[What needs to be done]: What is needed here is every entry, retyped exactly.

Dataset items

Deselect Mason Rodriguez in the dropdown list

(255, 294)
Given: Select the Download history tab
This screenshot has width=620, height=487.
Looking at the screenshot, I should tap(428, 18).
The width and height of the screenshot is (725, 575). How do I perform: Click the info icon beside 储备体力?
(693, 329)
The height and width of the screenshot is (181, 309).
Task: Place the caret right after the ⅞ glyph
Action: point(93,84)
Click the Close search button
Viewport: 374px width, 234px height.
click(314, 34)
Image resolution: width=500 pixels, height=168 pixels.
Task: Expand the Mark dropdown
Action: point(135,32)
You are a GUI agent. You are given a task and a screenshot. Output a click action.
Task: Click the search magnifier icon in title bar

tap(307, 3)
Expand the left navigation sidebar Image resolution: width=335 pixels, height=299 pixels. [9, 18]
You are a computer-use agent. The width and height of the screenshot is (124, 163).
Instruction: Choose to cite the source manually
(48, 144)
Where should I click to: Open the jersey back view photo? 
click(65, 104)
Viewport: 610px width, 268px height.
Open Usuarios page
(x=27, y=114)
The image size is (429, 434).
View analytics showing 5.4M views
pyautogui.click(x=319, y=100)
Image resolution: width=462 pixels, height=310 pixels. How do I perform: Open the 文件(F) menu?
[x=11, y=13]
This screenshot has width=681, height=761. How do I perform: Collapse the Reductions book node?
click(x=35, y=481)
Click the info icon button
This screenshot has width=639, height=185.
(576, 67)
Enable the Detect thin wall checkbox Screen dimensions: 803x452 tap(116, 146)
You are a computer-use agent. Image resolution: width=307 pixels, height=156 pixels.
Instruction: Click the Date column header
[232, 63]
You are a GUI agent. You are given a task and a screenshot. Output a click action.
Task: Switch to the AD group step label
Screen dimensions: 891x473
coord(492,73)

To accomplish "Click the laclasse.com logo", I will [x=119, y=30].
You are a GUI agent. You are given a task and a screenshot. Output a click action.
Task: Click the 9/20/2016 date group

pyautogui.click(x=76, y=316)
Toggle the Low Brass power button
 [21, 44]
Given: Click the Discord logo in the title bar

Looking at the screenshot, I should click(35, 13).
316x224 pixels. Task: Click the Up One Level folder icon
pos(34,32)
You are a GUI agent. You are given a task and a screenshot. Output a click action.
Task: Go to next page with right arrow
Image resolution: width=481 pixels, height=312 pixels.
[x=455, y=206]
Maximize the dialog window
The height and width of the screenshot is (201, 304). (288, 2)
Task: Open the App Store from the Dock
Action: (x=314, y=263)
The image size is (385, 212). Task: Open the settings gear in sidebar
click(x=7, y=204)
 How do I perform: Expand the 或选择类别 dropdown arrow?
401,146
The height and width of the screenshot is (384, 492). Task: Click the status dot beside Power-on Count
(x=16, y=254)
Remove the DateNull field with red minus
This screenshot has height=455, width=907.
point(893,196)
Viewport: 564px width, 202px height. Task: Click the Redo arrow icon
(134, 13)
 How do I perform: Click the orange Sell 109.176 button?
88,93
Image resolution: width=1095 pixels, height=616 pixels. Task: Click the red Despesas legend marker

[Response below]:
Deselect Mason Rodriguez in the dropdown list

(255, 294)
Given: Select the Download history tab
This screenshot has width=620, height=487.
Looking at the screenshot, I should tap(428, 18).
The width and height of the screenshot is (725, 575). How do I perform: Click the info icon beside 储备体力?
(693, 329)
The height and width of the screenshot is (181, 309).
Task: Place the caret right after the ⅞ glyph
Action: point(93,84)
Click the Close search button
Viewport: 374px width, 234px height.
click(314, 34)
Image resolution: width=500 pixels, height=168 pixels.
Task: Expand the Mark dropdown
Action: point(135,32)
You are a GUI agent. You are given a task and a screenshot. Output a click action.
Task: Click the search magnifier icon in title bar

tap(307, 3)
Expand the left navigation sidebar Image resolution: width=335 pixels, height=299 pixels. [9, 18]
You are a computer-use agent. The width and height of the screenshot is (124, 163).
Instruction: Choose to cite the source manually
(48, 144)
Where should I click to: Open the jersey back view photo? 
click(65, 104)
Viewport: 610px width, 268px height.
Open Usuarios page
(x=27, y=114)
The image size is (429, 434).
View analytics showing 5.4M views
pyautogui.click(x=319, y=100)
Image resolution: width=462 pixels, height=310 pixels. How do I perform: Open the 文件(F) menu?
[x=11, y=13]
This screenshot has width=681, height=761. How do I perform: Collapse the Reductions book node?
click(x=35, y=481)
Click the info icon button
This screenshot has width=639, height=185.
(576, 67)
Enable the Detect thin wall checkbox Screen dimensions: 803x452 tap(116, 146)
You are a computer-use agent. Image resolution: width=307 pixels, height=156 pixels.
Instruction: Click the Date column header
[232, 63]
You are a GUI agent. You are given a task and a screenshot. Output a click action.
Task: Switch to the AD group step label
Screen dimensions: 891x473
coord(492,73)

To accomplish "Click the laclasse.com logo", I will [x=119, y=30].
You are a GUI agent. You are given a task and a screenshot. Output a click action.
Task: Click the 9/20/2016 date group

pyautogui.click(x=76, y=316)
Toggle the Low Brass power button
 [21, 44]
Given: Click the Discord logo in the title bar

Looking at the screenshot, I should click(35, 13).
316x224 pixels. Task: Click the Up One Level folder icon
pos(34,32)
You are a GUI agent. You are given a task and a screenshot. Output a click action.
Task: Go to next page with right arrow
Image resolution: width=481 pixels, height=312 pixels.
[x=455, y=206]
Maximize the dialog window
The height and width of the screenshot is (201, 304). (288, 2)
Task: Open the App Store from the Dock
Action: (x=314, y=263)
The image size is (385, 212). Task: Open the settings gear in sidebar
click(x=7, y=204)
 How do I perform: Expand the 或选择类别 dropdown arrow?
401,146
The height and width of the screenshot is (384, 492). Task: Click the status dot beside Power-on Count
(x=16, y=254)
Remove the DateNull field with red minus
This screenshot has height=455, width=907.
point(893,196)
Viewport: 564px width, 202px height. Task: Click the Redo arrow icon
(134, 13)
 How do I perform: Click the orange Sell 109.176 button?
88,93
Image resolution: width=1095 pixels, height=616 pixels. Task: Click the red Despesas legend marker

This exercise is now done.